What is Resentment and How Can It Be Healed?

Compiled and edited from the works of Dr. Hora

by Nancy Rosanoff

As long as we blame someone for anything, we are angry and resentful, and we desire to punish or get even or hurt somebody; but we usually hurt ourselves. If we give up blaming, we will not only forgive, but we relieve the pressure under which we are living. To carry a grudge is a very crippling mental condition.

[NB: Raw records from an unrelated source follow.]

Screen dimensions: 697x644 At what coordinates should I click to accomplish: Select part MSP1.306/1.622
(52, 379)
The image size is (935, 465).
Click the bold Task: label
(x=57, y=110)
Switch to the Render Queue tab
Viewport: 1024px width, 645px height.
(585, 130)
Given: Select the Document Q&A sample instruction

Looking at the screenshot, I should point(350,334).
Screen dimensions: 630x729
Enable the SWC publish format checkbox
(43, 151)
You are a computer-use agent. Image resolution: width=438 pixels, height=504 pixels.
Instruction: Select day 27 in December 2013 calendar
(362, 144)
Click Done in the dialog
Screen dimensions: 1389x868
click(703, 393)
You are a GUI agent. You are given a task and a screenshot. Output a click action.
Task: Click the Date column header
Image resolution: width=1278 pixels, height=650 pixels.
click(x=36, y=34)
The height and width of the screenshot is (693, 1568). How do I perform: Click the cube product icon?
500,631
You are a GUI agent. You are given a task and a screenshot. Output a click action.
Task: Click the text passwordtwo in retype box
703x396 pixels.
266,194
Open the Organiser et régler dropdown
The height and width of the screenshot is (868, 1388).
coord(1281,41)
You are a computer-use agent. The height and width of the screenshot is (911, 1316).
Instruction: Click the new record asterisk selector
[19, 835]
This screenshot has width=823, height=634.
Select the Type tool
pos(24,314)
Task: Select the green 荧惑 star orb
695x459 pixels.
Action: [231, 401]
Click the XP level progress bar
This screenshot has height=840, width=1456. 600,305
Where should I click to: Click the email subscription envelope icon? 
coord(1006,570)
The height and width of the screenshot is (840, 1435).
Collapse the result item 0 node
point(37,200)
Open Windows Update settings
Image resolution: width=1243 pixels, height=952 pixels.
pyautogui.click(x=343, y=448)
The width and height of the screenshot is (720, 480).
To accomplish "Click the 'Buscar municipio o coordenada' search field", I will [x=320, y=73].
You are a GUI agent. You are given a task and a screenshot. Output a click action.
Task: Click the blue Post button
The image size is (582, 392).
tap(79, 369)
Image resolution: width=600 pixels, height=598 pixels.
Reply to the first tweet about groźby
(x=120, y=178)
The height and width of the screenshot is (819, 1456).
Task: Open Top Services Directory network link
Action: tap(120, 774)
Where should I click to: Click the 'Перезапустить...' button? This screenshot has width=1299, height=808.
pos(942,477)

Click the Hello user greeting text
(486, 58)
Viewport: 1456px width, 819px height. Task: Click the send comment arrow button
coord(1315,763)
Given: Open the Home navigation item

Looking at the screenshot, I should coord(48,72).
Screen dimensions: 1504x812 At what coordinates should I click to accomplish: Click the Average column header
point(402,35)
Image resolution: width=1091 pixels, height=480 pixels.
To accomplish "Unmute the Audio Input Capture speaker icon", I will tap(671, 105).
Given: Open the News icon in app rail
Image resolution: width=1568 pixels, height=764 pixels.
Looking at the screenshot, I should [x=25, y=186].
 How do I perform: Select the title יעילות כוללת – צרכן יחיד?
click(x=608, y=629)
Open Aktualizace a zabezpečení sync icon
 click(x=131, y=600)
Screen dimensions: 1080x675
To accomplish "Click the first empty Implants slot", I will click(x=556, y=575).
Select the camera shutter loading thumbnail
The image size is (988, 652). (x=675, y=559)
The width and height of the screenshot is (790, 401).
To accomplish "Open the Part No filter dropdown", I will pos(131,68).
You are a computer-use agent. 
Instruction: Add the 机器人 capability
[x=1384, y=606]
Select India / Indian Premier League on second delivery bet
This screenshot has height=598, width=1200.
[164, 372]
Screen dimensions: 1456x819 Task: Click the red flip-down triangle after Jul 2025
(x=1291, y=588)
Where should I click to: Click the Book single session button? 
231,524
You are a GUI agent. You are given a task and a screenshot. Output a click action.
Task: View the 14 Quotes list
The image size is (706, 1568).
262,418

Anything that would threaten to deprive us of what we cherish, or invalidate what we cherish, will provoke fear and resentment. The more we are inclined to cherish the more vulnerable and insecure we shall be in life, and the more we shall be given to anxiety, resentfulness, frustration, and even hatred. Therefore, the Zen Master says: “Above all cherish nothing.” In our language [Metapsychiatry] this saying translates as “Cherish only God,” because “nothing” is a Buddhist God. In other words, God is no thing, and the Buddha nature is love, beauty, intelligence, harmony, peace, serenity, assurance, joy, health, freedom, perfect being. Thus, the gate of Paradise is to cherish nothing.

If we are loaded with bitter resentments against our parents, or some individuals from the past, and we are very angry, and we don’t know what to do with it, then anyone who is willing to be abusive to us is welcome, because we have a desire to be able to express some rage. That will give us a good excuse. This is called transference.

But if we start the process of forgiveness, suddenly people who we haven’t seen for years may begin to turn up, call us, or ask to see us. They come to be loved, and they come to be forgiven without realizing this. They may come to us in our dreams. This process will heal us and set us free for further growth.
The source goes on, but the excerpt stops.